Magic 2014’s prerelease is less than a week away, and the full card image gallery is now available. I perused it, hoping to find a few goodies to build new combos around. However, perhaps because it’s a core set, there wasn’t a lot going on, and I found myself returning to the old standby combo pieces in order to create the types of interactions I was looking for. However, that can be turned into a good thing: We can put all these standby cards into a single deck along with a bunch of new M14 cards and call it a day.

Hooked-On Strionics

Before we go into the standby-enabled combos, I’d be remiss to not mention the elephant-in-the-room Johnny card of the set. Strionic Resonator asks a big question and challenges us to find uses for it. Any card can go infinite, at least in the context of standby combo cards, but the question is whether the Resonator has the chops to power combos all its own. Doubling up on a Worldspine Wurm’s trigger would be nice and all, but let’s see what else we can do with our hyperstrionic powers.

Turnabout
Spellbinder

Imprint Turnabout onto your Spellbinder, equip it to a creature, and hit an opponent. The Spellbinder will trigger; copy the trigger with the Resonator. The copy will resolve, allowing you to cast a copy of Turnabout for free. Untap Strionic Resonator, and repeat. If you have an artifact as the mana source for paying for the Resonator, it will untap repeatedly from the Turnabouts, and if your total artifact mana is 3 or more, you have infinite mana (during the combat damage step, thought, so make sure to have an instant-speed use!). If you happen to have other artifacts with reusable tap abilities, such as Magic 2014’s copy of Millstone—staying on-theme—you can potentially win the game that way. If you have the new Staff of the Mind Magus—again staying on-theme—you can generate infinite life from all of your Turnabout castings.
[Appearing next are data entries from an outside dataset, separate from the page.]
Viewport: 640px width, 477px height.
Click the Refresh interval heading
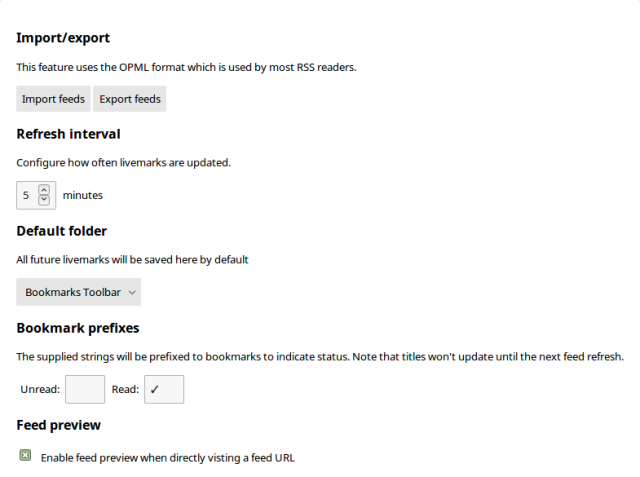[68, 134]
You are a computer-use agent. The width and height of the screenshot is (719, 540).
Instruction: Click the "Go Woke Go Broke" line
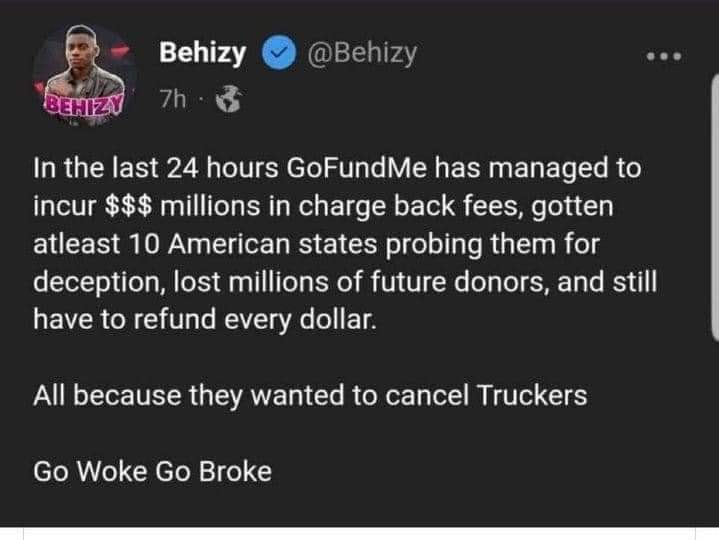[153, 471]
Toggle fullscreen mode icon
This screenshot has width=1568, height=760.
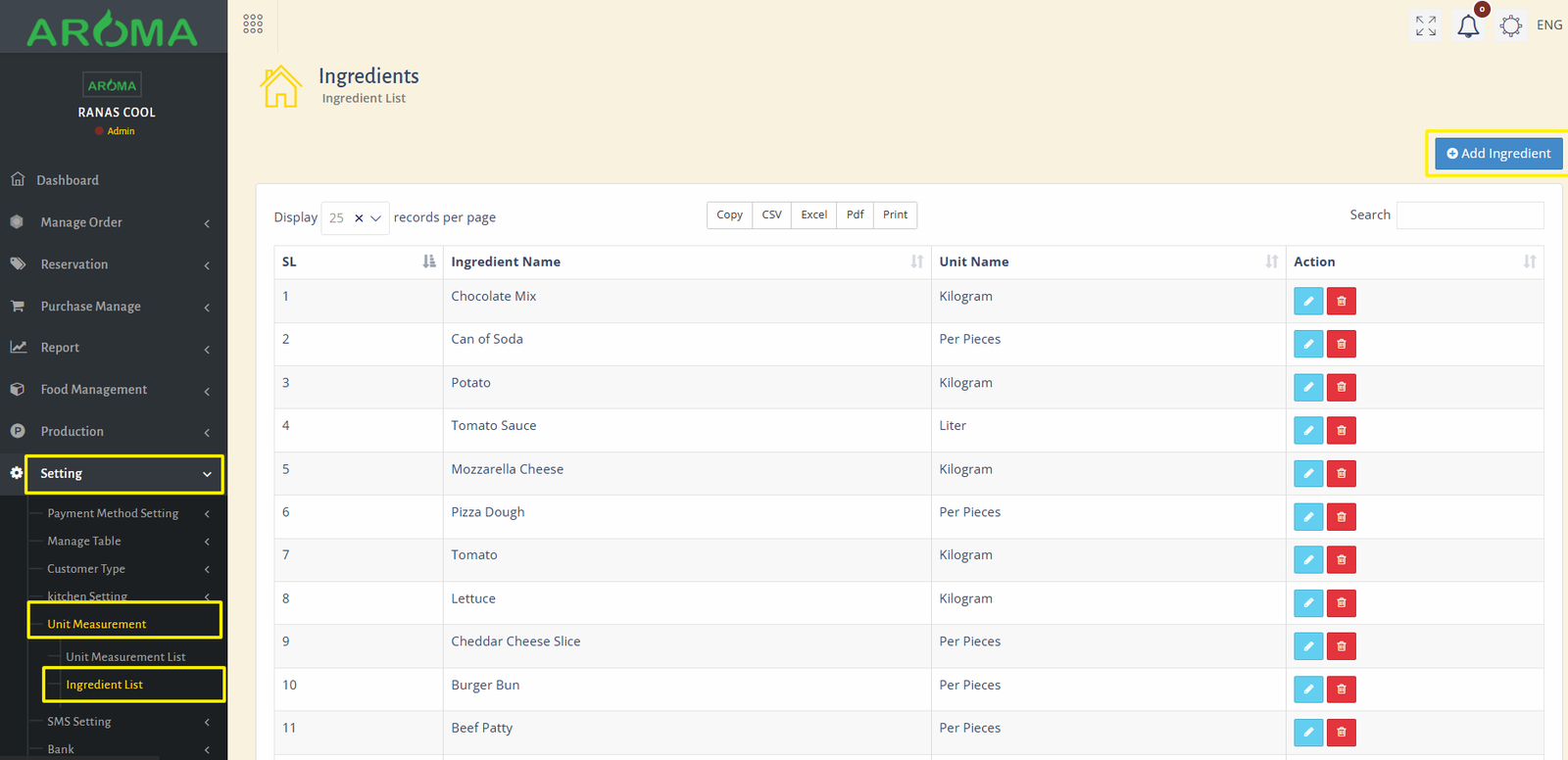coord(1425,25)
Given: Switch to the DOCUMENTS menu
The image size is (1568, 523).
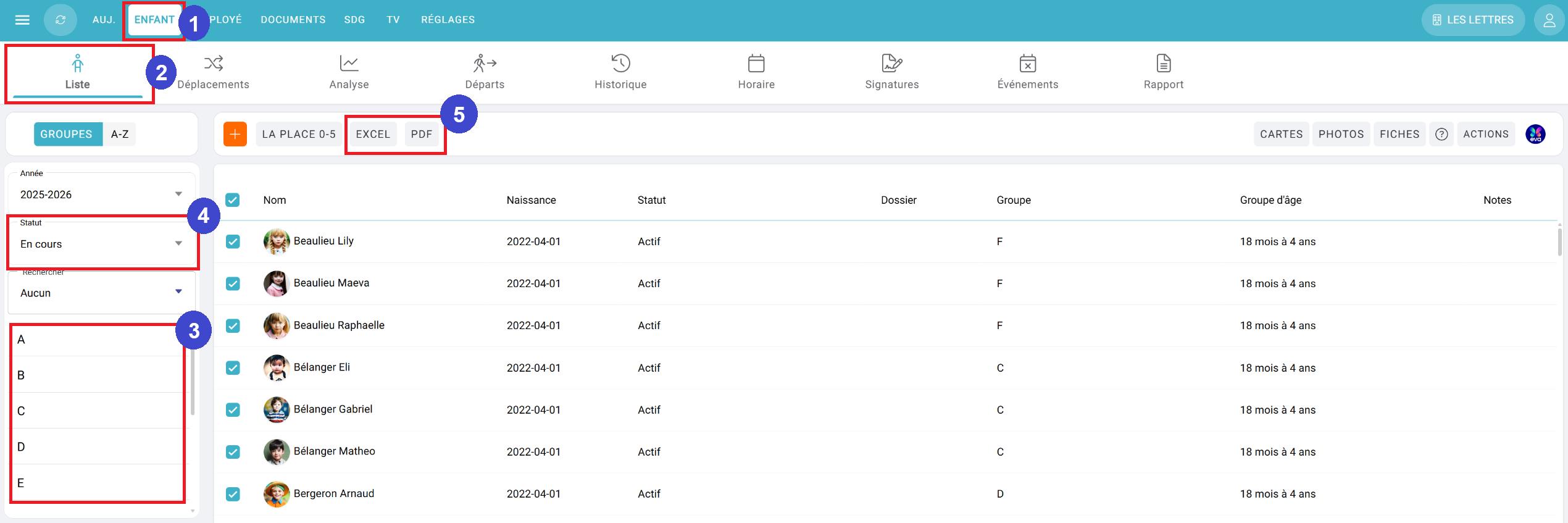Looking at the screenshot, I should (293, 20).
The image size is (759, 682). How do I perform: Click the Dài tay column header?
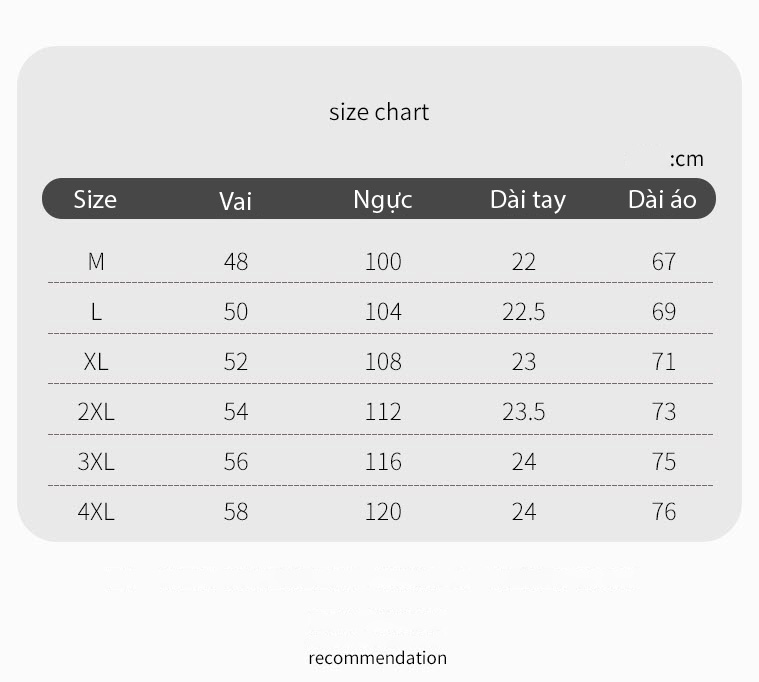pos(528,200)
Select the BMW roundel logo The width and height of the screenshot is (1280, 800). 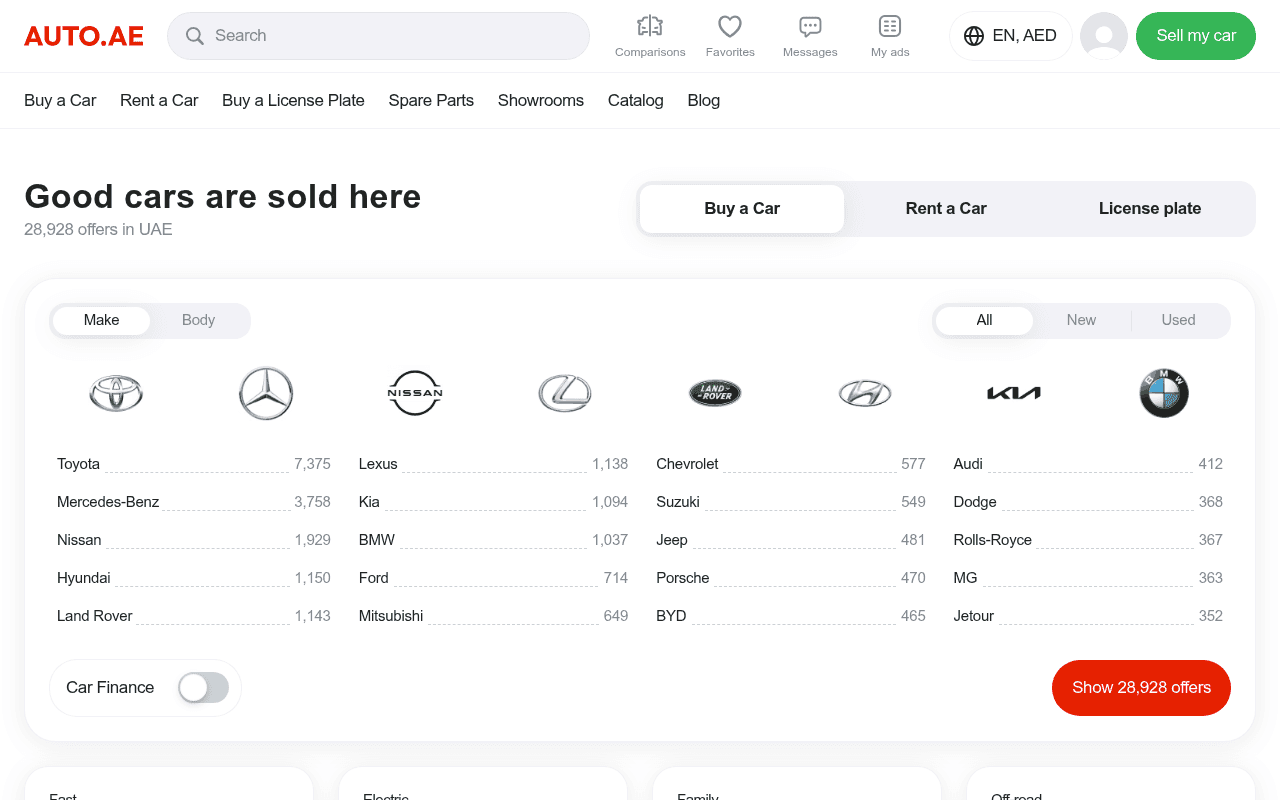[1164, 393]
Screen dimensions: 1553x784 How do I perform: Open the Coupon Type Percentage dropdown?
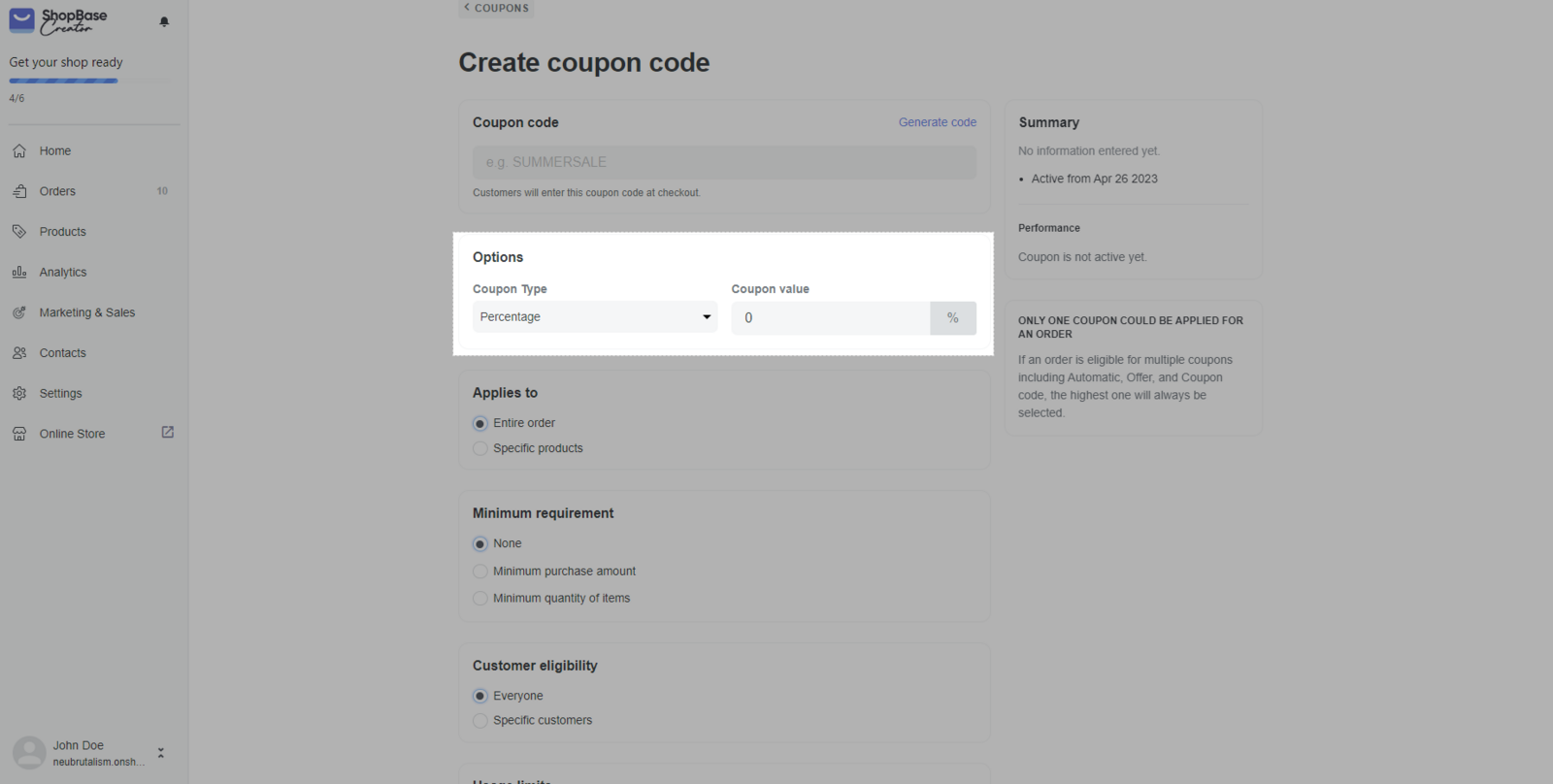tap(595, 317)
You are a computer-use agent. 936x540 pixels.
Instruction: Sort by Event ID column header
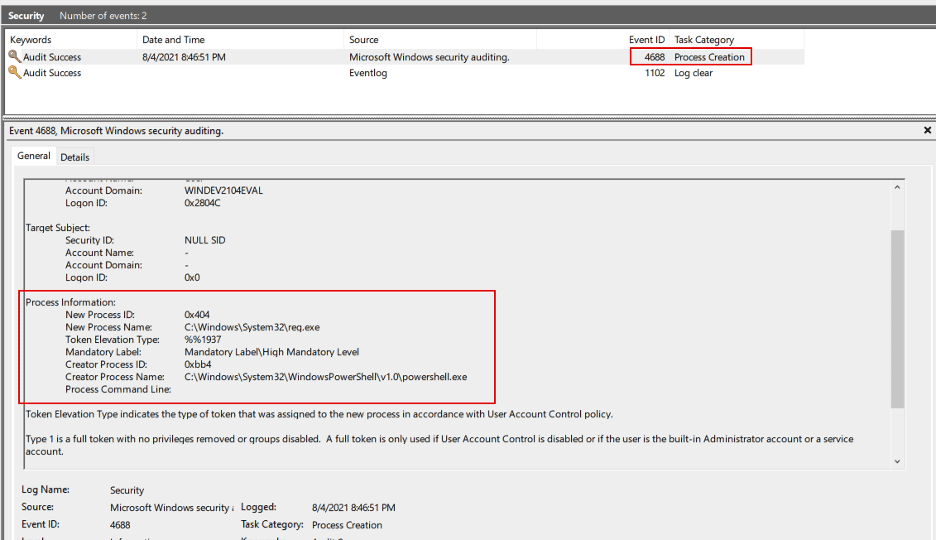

Well, I’m sure there are other ways to make the Strionic Resonator go infinite, but I’m just happy to have found one. I think I’ll also just enjoy playing with it and seeing how many random, unexpected triggers I want to copy.

M14 . . . Stand By

Golgari Brownscale
Aluren

I don’t think I’ve ever gone infinite with Golgari Brownscale before, but every combo player should be intimately familiar with Aluren. Used in ancient Extended decks and the occasional Legacy deck (curse you, Imperial Recruiter and your price tag!), Aluren can do extraordinarily powerful things—even noninfinite stuff—such as in my Edric, Spymaster of Trest Commander deck.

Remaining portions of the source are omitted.